As technology embeds itself into our everyday lives - whether we are using online banking, searching for information or surfing price comparison websites for the best deals - everyone, regardless of age, is feeling the impact. With everything from our house to our car expected to be connected in the next five to ten years, it comes of little surprise that the void between younger and older generations using the internet is decreasing.
Never is that truer that with the over 50 population in the UK. In fact Internet use by those aged 50+ has increased by 10 percent since 2011 and research from Ofcom found that tablet use amongst this generation jumped from 5 percent to 17 percent between 2012 and 2013 - making them one of the fastest growing age brackets when it comes to technology uptake.
But, like all generations that have had the internet - and connected devices - thrust into their everyday lives at an unprecedented pace, a little advice and some top tips on keeping yourself protected online probably wouldn't go amiss.

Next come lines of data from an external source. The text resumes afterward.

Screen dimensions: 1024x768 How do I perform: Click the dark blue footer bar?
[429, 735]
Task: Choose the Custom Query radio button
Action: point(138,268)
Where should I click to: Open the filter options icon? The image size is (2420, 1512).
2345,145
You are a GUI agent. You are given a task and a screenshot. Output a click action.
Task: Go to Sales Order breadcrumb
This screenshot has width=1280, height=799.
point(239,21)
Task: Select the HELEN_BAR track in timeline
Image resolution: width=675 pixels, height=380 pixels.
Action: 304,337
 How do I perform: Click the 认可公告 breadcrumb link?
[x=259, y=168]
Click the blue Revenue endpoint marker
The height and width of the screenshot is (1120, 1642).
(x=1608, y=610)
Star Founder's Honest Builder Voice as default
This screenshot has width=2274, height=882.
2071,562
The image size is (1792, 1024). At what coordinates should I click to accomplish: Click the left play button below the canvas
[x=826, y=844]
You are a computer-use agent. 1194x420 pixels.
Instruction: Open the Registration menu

High profile hacks such as that of online dating website, Ashley Madison, and last year's attack on Sony have helped bring hacking scandals to the forefront of the news agenda, what these high profile, large scale business hacks fail to bring to light is the smaller scale cyber-attacks targeting consumers, like you and I daily, and the impact these can have on our lives.
While the internet and the connected world bring huge opportunities, these do not come without risk. The State of Privacy report from Symantec revealed that 57 percent of Europeans are worried that their data is not safe. To help you become more aware of the threats online - and the impact these could have on your life - there are three top tips below included for protecting your personal information online:
Always choose strong passwords and keep them safe
Passwords are commonplace in the internet era. We are required to use them for everything, from ordering flowers to online banking and social networking to shopping around for deals. Despite this, many of us admit to simply using the word 'password' or an easily guessable word for all their accounts such as children, pet names, favourite sports team and dates of birth. A hacker can find such details easily on social media, so if this sounds familiar it's time to shake it up; using the same password means that if one of your accounts is compromised hackers have a direct route into all of your online accounts, through your password.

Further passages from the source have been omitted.